Figure 4: This visualization lets us see which parts of the image are the most important to the network when classifying the image as a dog. (source: Simonyan, Karen, Andrea Vedaldi, and Andrew Zisserman. “Deep inside convolutional networks: Visualising image classification models and saliency maps.” arXiv preprint arXiv:1312.6034 (2013).)

Although the previously mentioned methods have recently been superseded by better and more general methods such as Grad-CAM [6] (at least for CNNs), the basic idea of these types of algorithms remains the same.
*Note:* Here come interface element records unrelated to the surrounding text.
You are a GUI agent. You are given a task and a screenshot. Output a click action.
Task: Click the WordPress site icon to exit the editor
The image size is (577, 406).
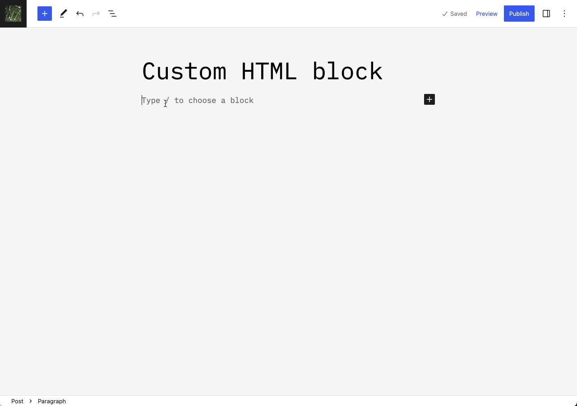(13, 14)
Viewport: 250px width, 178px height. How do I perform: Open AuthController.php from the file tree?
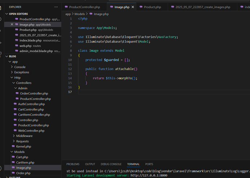click(31, 104)
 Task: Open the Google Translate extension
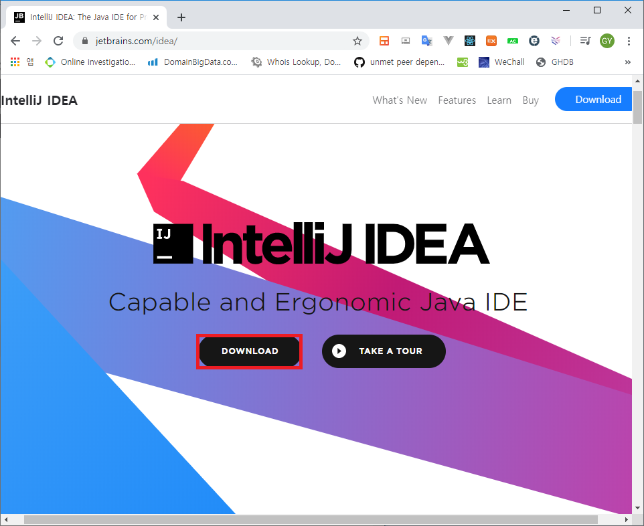pyautogui.click(x=426, y=41)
Another, more involved possibility is to study the training process itself. In [7], the authors try to look at training from an information science perspective. One of the main results is that the training proceeds in 2 distinct phases: the fitting phase and the compression phase. During the fitting phase, the network weights adjust so as to fit the labels. During the second and much longer compression phase, the network tries to find the most compressed interpretation of the input that fits the labels (a so-called minimal sufficient statistic). It is this second phase that is largely responsible for overfitting, due to the fact that for small sample sizes, the calculated compression is not sufficient for the input-output distribution. In Figure 5, we can see that for small sample sizes (left side), the information content w.r.t the inputs and labels actually decreases during the second phase, whereas larger training datasets do not suffer from this weakness (right side).

Figure 5: Overfitting in terms of information. (source: Shwartz-Ziv, Ravid, and Naftali Tishby. “Opening the black box of deep neural networks via information.” arXiv preprint arXiv:1703.00810 (2017).)

Unfortunately, in real-life, we still cannot predict overfitting and input-output inconsistencies reliably. However, the paper gives a nice explanation of why techniques such as early stopping tend to work well.

What’s next?

A lot of research in neural network safety and stability lies in front of us. In the last years, a lot of brainpower went into improving the accuracy of neural networks on various datasets. In computer vision, for instance, we are fast approaching human-level performance on large datasets such as ImageNet. Since this performance will necessarily plateau at some point, I think it makes sense to shift our attention to how well these networks perform in real life. Studying the training process of neural networks will give us additional insight into the process of overfitting. Another large research focus will be detecting and preventing bias in training datasets and machine learning models. The importance of this cannot be overstated since machine learning is increasingly used in areas where decisions may have dramatic consequences, such as civilian safety, economy or medicine.

In the meantime, I would suggest taking a lot of care while selecting training and testing datasets for your own models (if you have control over them). In my opinion, dataset collection is the most crucial process in neural network training and if done correctly, the model will perform a lot better in the real world. Additionally, it is advisable to consistently monitor your deployed models to check their performance and make adjustments if necessary, especially if you detect some consistent bias.